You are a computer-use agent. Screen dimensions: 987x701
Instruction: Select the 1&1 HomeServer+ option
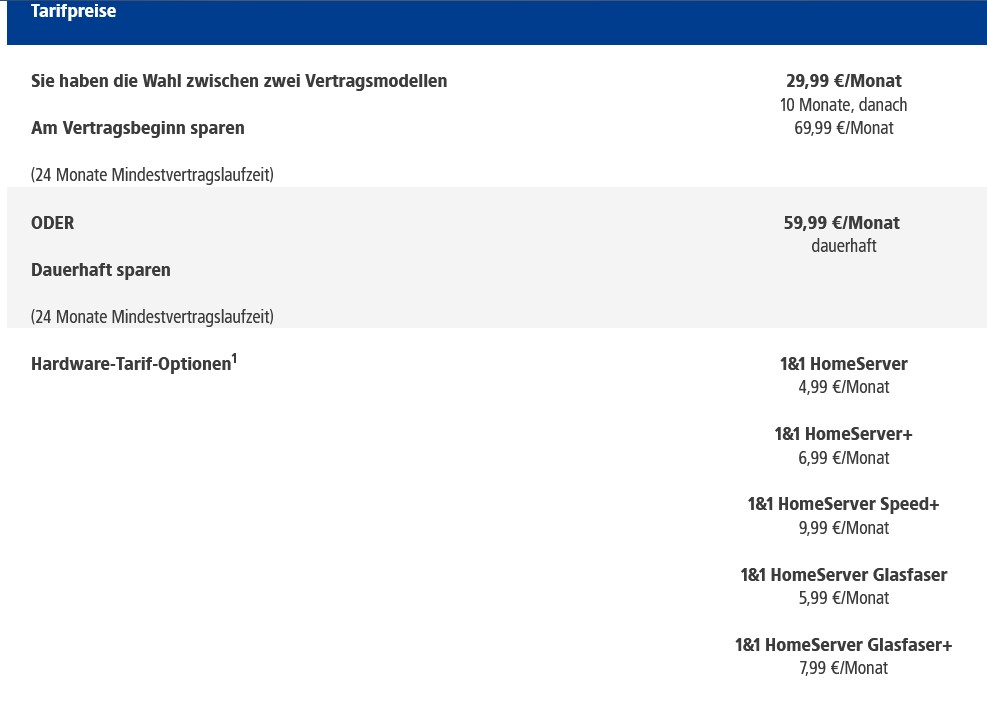tap(843, 434)
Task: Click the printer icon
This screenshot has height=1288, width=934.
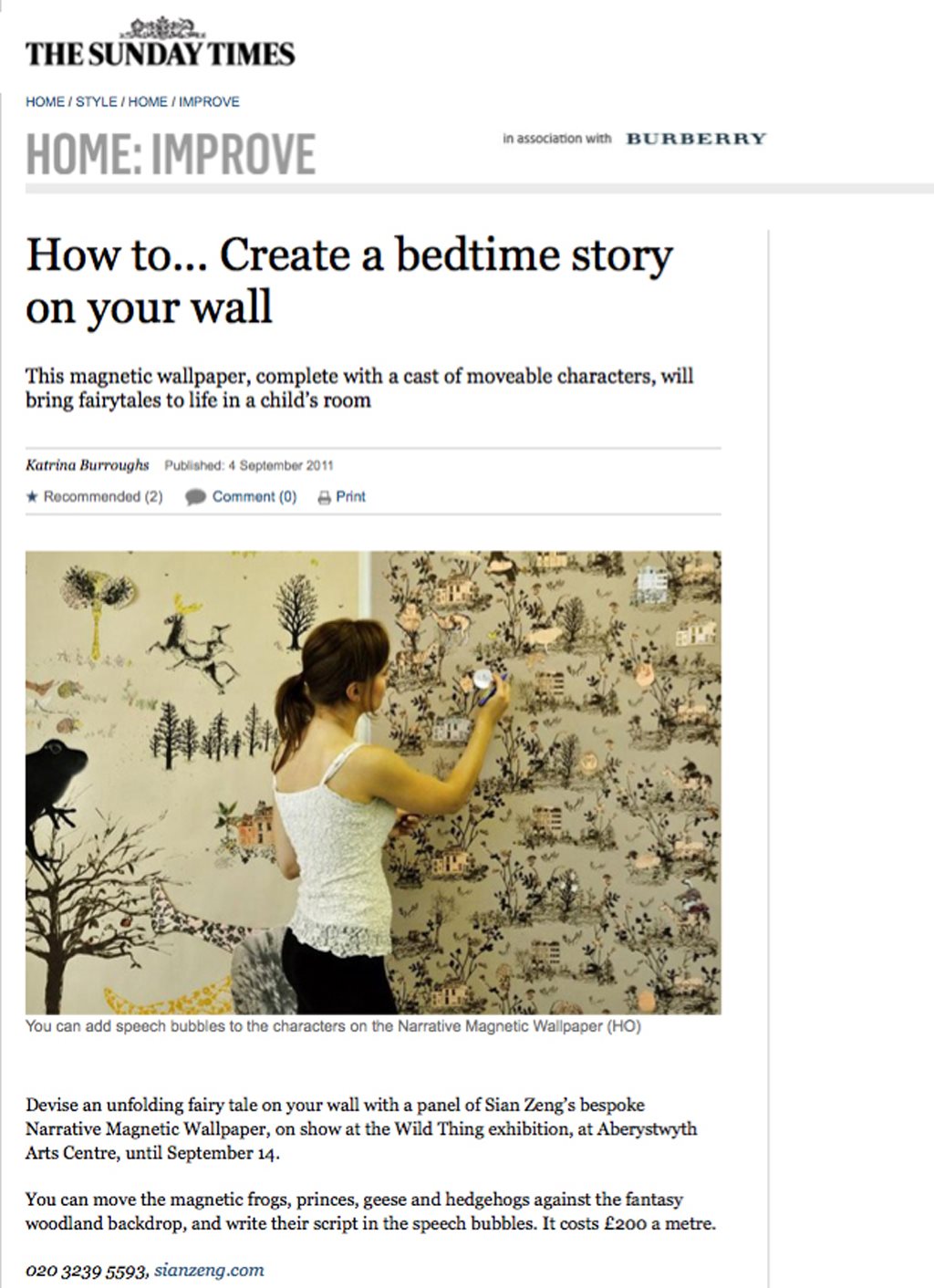Action: coord(324,498)
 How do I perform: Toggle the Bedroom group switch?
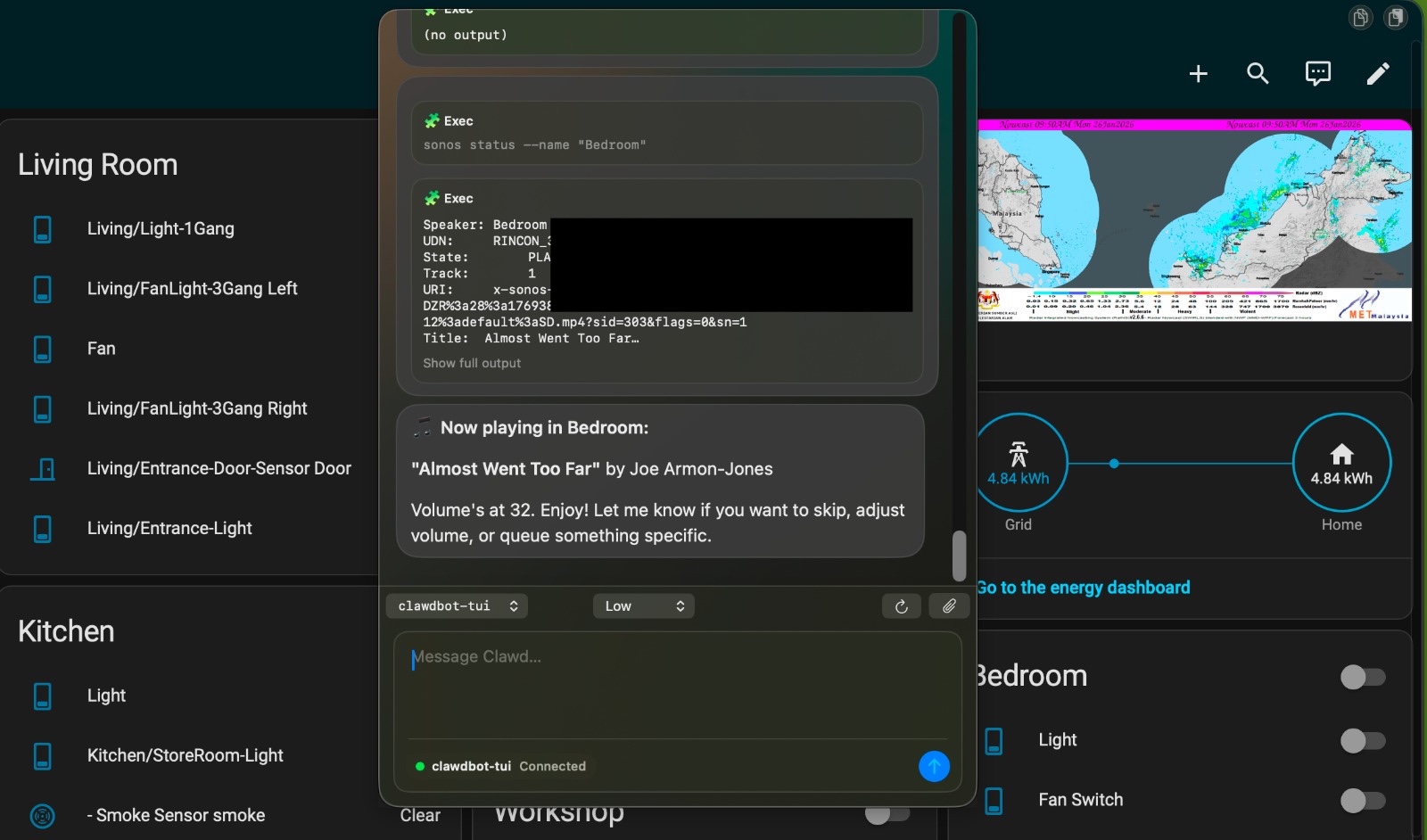click(1363, 677)
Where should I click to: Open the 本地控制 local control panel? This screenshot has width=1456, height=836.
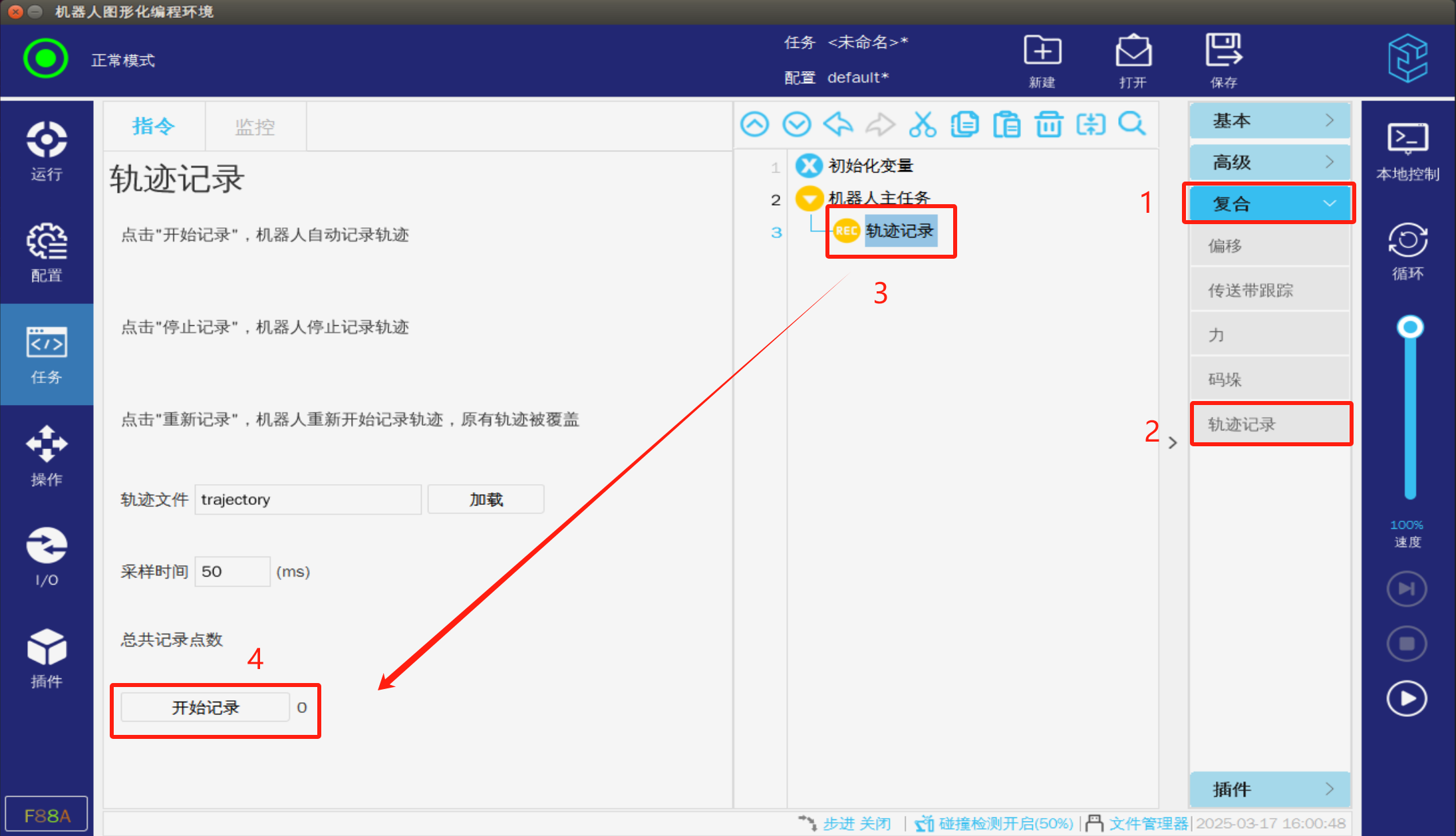click(1407, 151)
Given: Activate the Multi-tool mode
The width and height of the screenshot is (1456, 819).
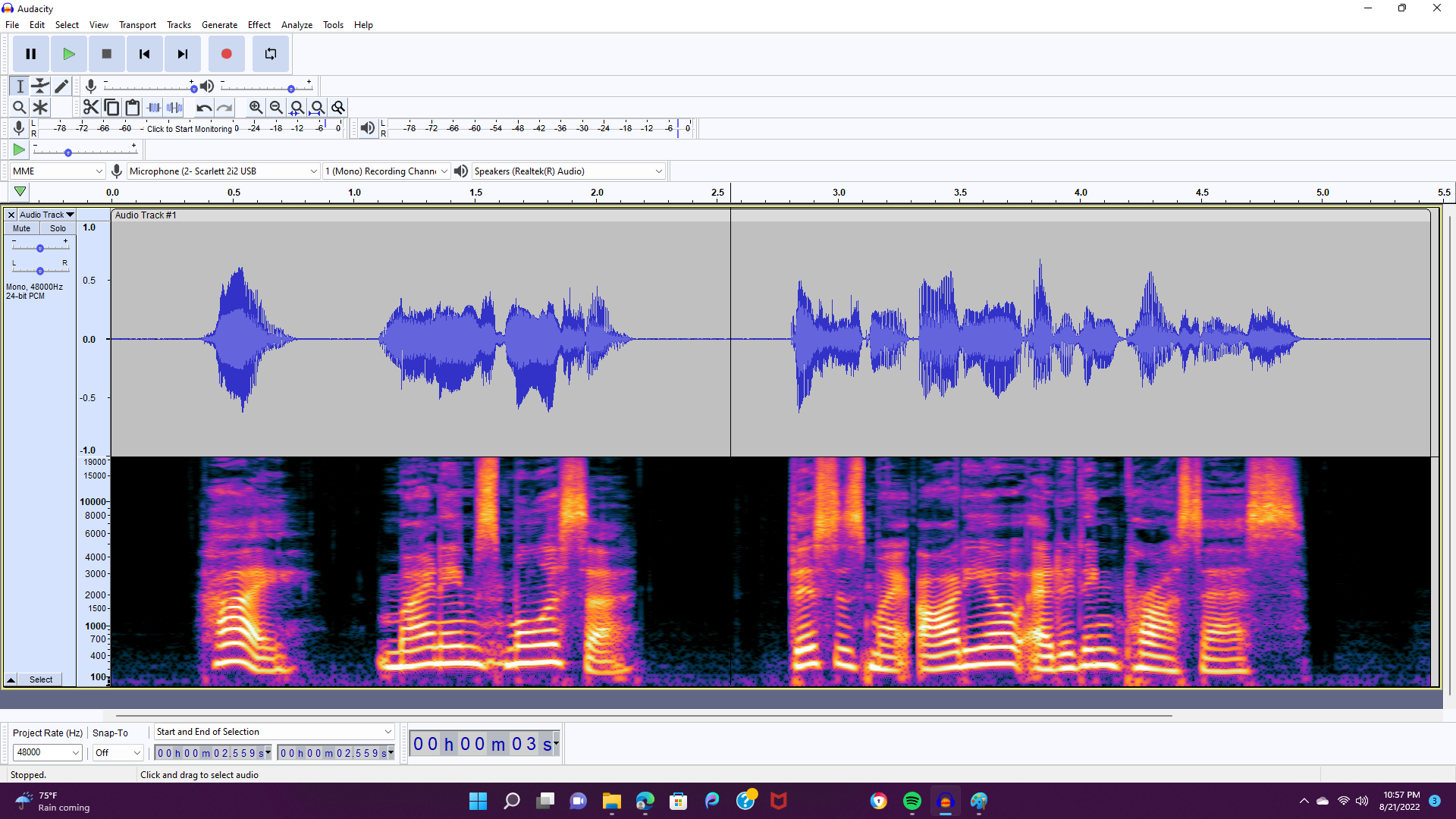Looking at the screenshot, I should click(40, 107).
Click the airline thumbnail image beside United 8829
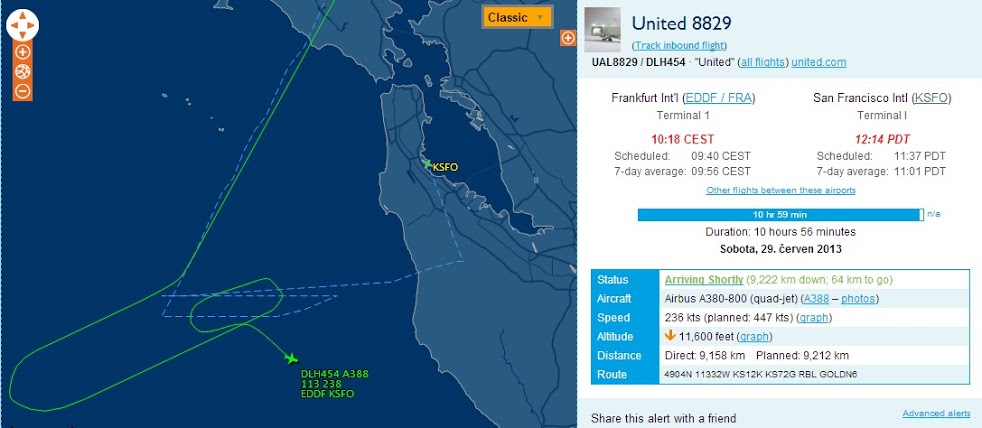 click(601, 25)
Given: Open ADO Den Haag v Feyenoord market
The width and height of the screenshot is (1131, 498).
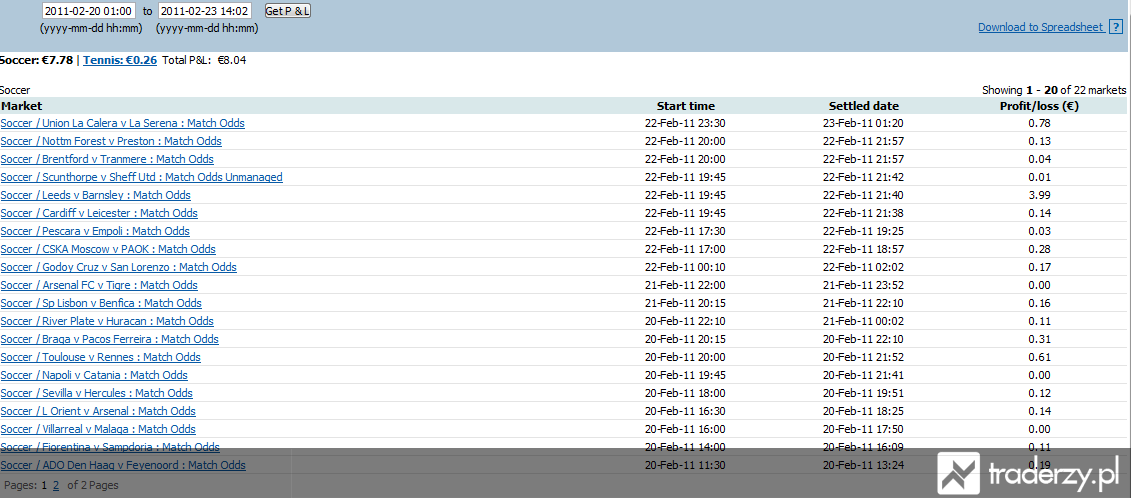Looking at the screenshot, I should 123,466.
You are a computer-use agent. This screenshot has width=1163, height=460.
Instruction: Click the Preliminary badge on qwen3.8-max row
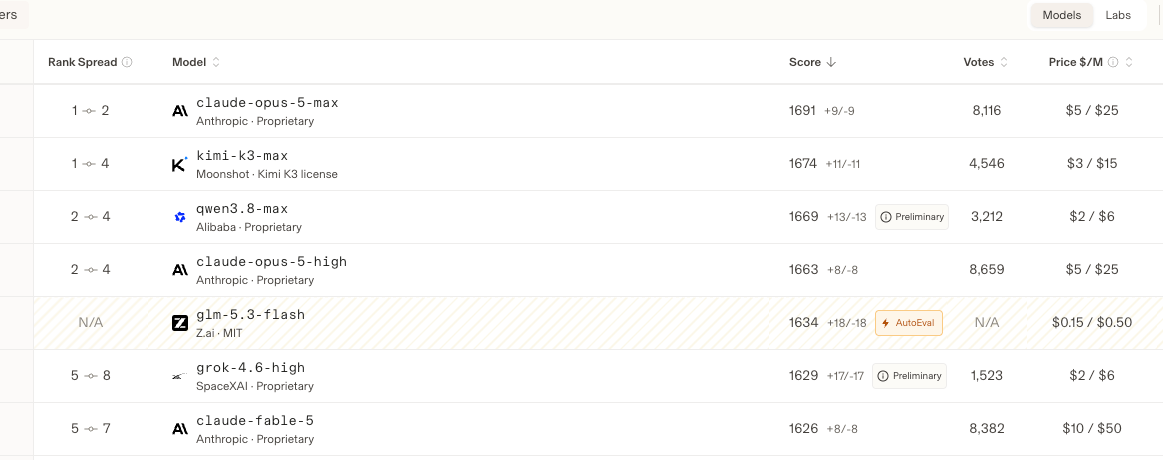click(912, 217)
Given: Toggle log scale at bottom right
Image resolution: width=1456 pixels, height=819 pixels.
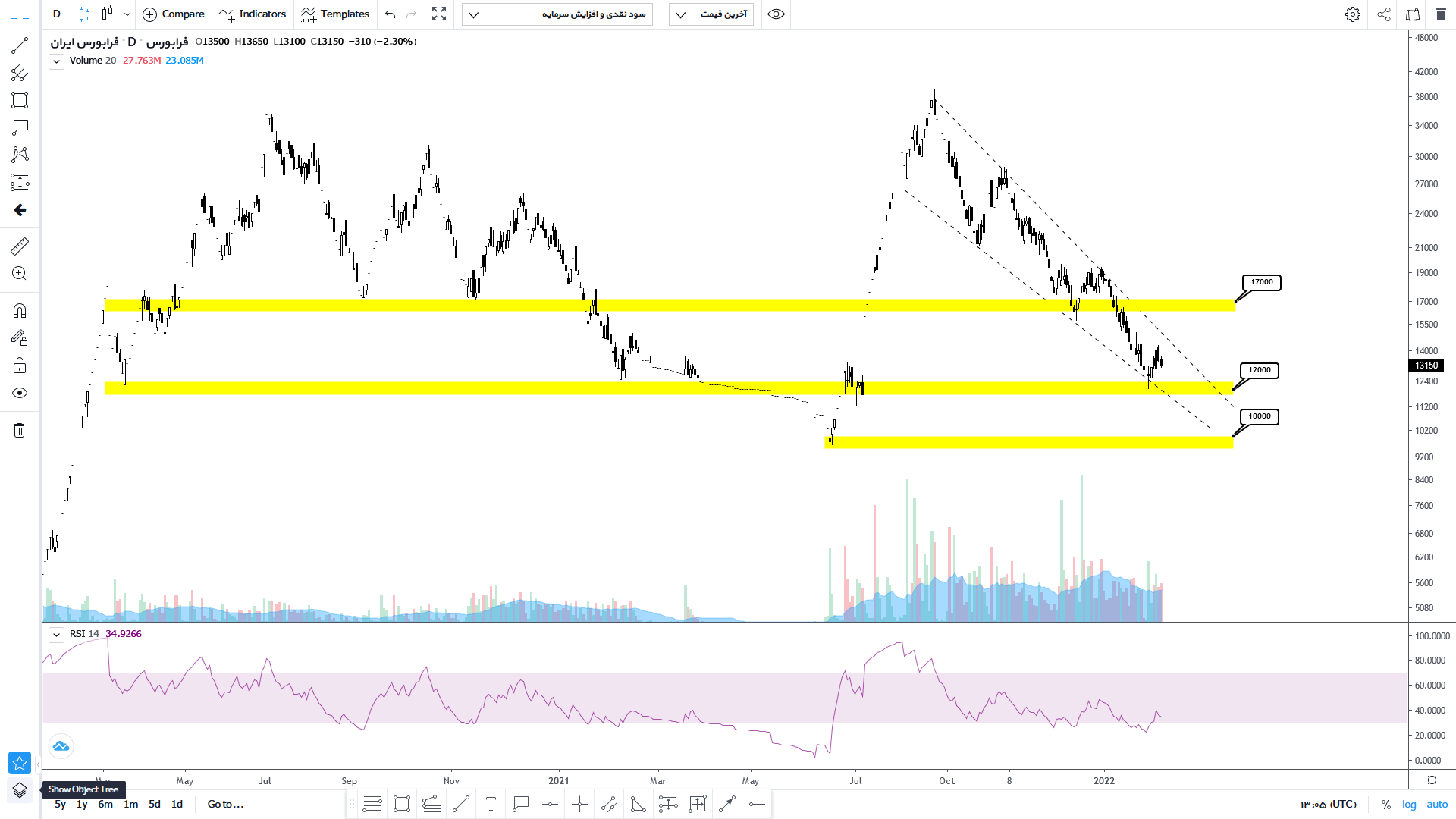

### [Given task]
Please update the data above by replacing "Given" with "Objective" everywhere it appears, keeping everything else unchanged, and omit the pictures from your answer.

### [Completed task]
You are a computer-use agent. Screen dimensions: 987x701
Instruction: Select the 1&1 HomeServer+ option
tap(843, 434)
Task: Click the printer icon
This screenshot has height=1288, width=934.
Action: coord(324,498)
 How do I perform: Toggle the Bedroom group switch?
click(1363, 677)
Where should I click to: Open the 本地控制 local control panel? This screenshot has width=1456, height=836.
click(1407, 151)
Objective: Activate the Multi-tool mode
The width and height of the screenshot is (1456, 819).
Looking at the screenshot, I should click(40, 107).
Click the airline thumbnail image beside United 8829
 click(601, 25)
Objective: Open ADO Den Haag v Feyenoord market
The width and height of the screenshot is (1131, 498).
Looking at the screenshot, I should 123,466.
You are a computer-use agent. This screenshot has width=1163, height=460.
Instruction: Click the Preliminary badge on qwen3.8-max row
click(912, 217)
Objective: Toggle log scale at bottom right
Image resolution: width=1456 pixels, height=819 pixels.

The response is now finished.